Return once again to the precipice. As you sit there accepting that you had a sensation to sit and wait awhile, the question persists: why should I wait? Could it really be for God? Your mind races around the thought and causes you to question whether this was really important. Yet, in your heart there is a yearning to encounter and know; a desire to transcend the gap between here and the other.
The precipice offers a unique attribute to the sitting pilgrim; it is the desire to fly free and to know. To know, is to be incorporated into something, to have a deep, even mystical understanding of an idea, concept, thought, or reality. It is transformational and opens the mind to new dimensions of growth and new understandings of grace. It may be a heavy burden to know but that heaviness gives us roots to a new way of living.
Rumination of thought can only last so long before one becomes tired sitting on the edge. You are still waiting for that Divine encounter and it has yet to occur.
Take a deep breath in, hold it, exhale and repeat.
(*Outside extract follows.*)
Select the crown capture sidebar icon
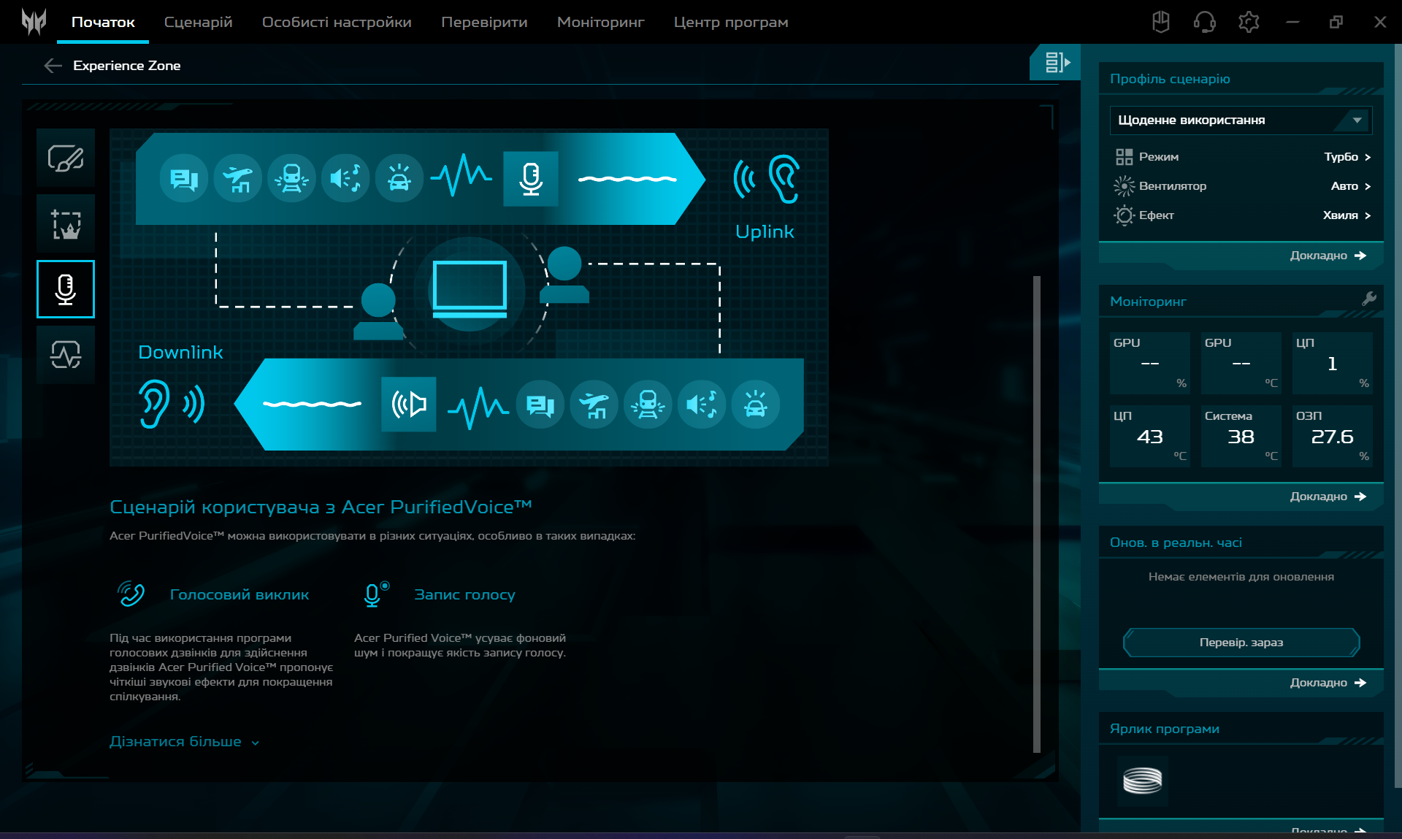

When you feel you are at the edge you need to realize that if you let go of somethings in your life they will simple fall away. There is something about letting go that gives one the opportunity to see the world with new eyes. You clog your vision; you despoil it with falsehoods; you deny what you see for what you want to see. But here, all of that can be released into the universe to be recycled and made new. In turn you find yourselves being made new by what else, but by grace in experiencing the Divine. Yes, the Divine was there collecting, caring, protecting and guiding.
As mentioned earlier it is graceful to never scold a guest for being late. The reason why this is true, is because you did not realize you were the one late to the party, the appointment, the encounter with the Divine.